Women-in-prison drama’s like “Orange Is the New Black” (OITNB), Australia’s “Wentworth” and Britain’s “Bad Girls” and investigative documentaries like Diane Sawyer’s “A Nation of Women Behind Bars” highlight life in lockdown and have opened up a national conversation about the lives and treatment of female prisoners.
When it comes to portraying women in prison, television either heightens the reality as seen in “OITNB,” the U.K.’s “Bad Girls” and Australia’s dark drama “Wentworth” or takes us behind the concrete walls and barbed-wire fences to see the real faces of female prisoners in America. Both approaches humanize incarcerated women and help us understand how they are more than criminals– that they are mothers, daughters, sisters, wives and best friends.
In the alternate reality of Danbury Prison, where “OITNB” takes place, life behind bars is sometimes portrayed as a strict summer camp where friendships are made, alliances are formed, and sing-alongs and dance parties help break up the monotony. Other times we are led down the darker corridors of prison life, repositories of assault, abuse of power, gang wars, suicide, murder, paralyzing fear and desperate loneliness. The same is true of the British and Australian dramas set in this harrowing millieu.
The Washington Post has observed:
In a nation whose justice system often offers little more than one-size-fits-all injustice, a television series that inspires viewers to see convicts as fellow human beings can help us better understand and perhaps have a bit more empathy toward them. We should not confuse a TV program with a criminology course, but ‘Orange is the New Black’ goes a long way toward narrowing the gap between our perceptions of convicts and the sometimes surprising reality.
Balancing the public perception is a selection of reality docu-series that take a long, hard look at real women serving out real sentences in real time.
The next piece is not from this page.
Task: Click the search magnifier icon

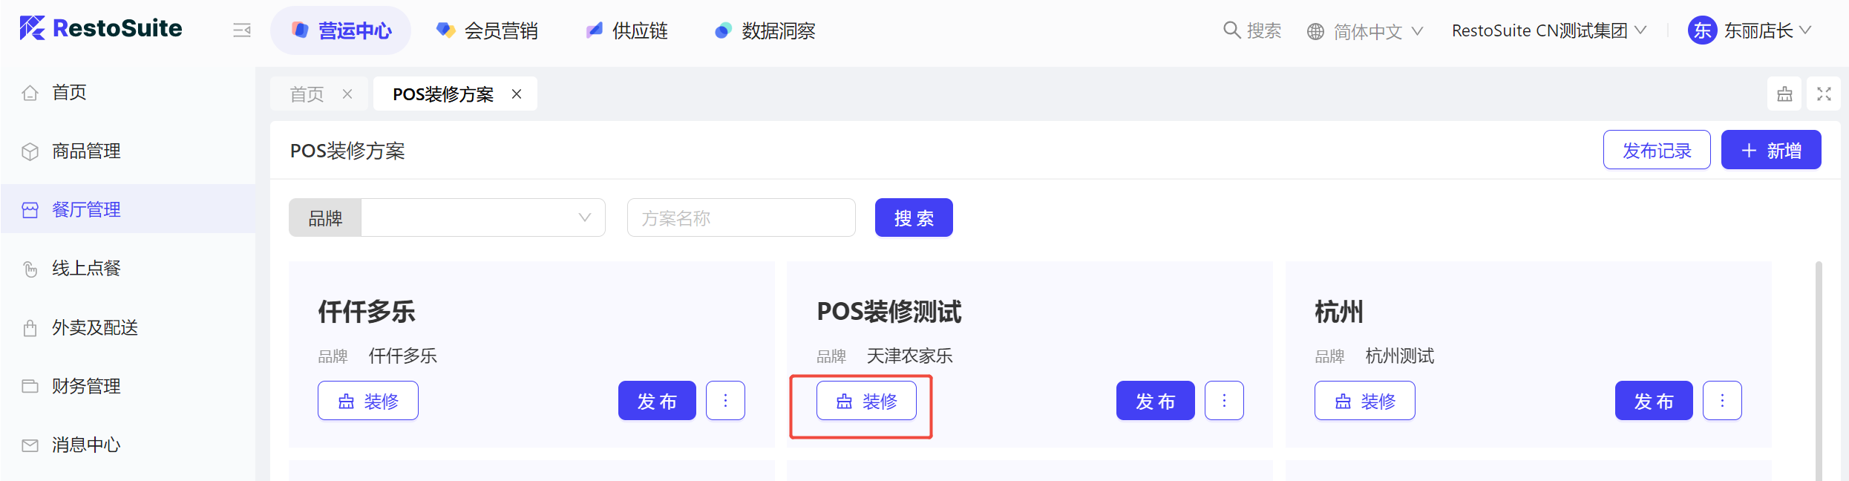Action: (1231, 30)
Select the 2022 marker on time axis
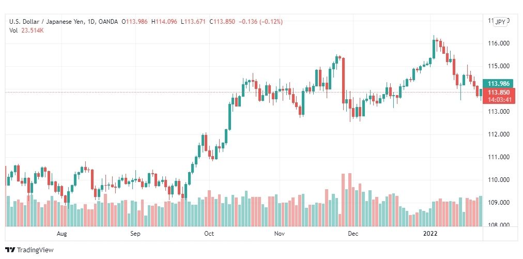The image size is (523, 259). coord(430,234)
TLC aired several specials that explore different issues faced by female prisoners. “Babies Behind Bars” looked at prisoners taking childcare classes in preparation to one day take care of the children they gave birth to in prison. ”Breaking Down the Bars,” helmed by Oprah’s OWN network, looks at daily prison life and focuses on therapy and rehabilitation. Producers even brought their own clinical psychologist to work with inmates.
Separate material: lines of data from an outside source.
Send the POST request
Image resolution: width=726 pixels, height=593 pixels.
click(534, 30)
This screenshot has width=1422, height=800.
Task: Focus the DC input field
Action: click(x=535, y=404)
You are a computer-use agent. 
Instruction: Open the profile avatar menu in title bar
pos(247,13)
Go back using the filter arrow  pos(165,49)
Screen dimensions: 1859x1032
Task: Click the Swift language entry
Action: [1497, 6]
Most recently, FOX’s hit “Empire” joined the ranks of shows portraying the impact of prison on American women. Its matriarch, Cookie (Taraji P. Henson), the powerhouse who brought her family to fame and fortune, developed her chops the hard way during her time in prison. Cookie represents the substantial number of black mothers who are separated from their children while serving prison sentences.
Cookie’s character highlights the impact of incarceration on mothers and the children they must leave behind while incarcerated–an issue that is reaching epidemic proportions. Not only does America currently have over 200,000 women serving sentences–the largest female prisoner population on earth–but about 56 percent report being parents. And today there are two African-American women behind bars for every white female inmate.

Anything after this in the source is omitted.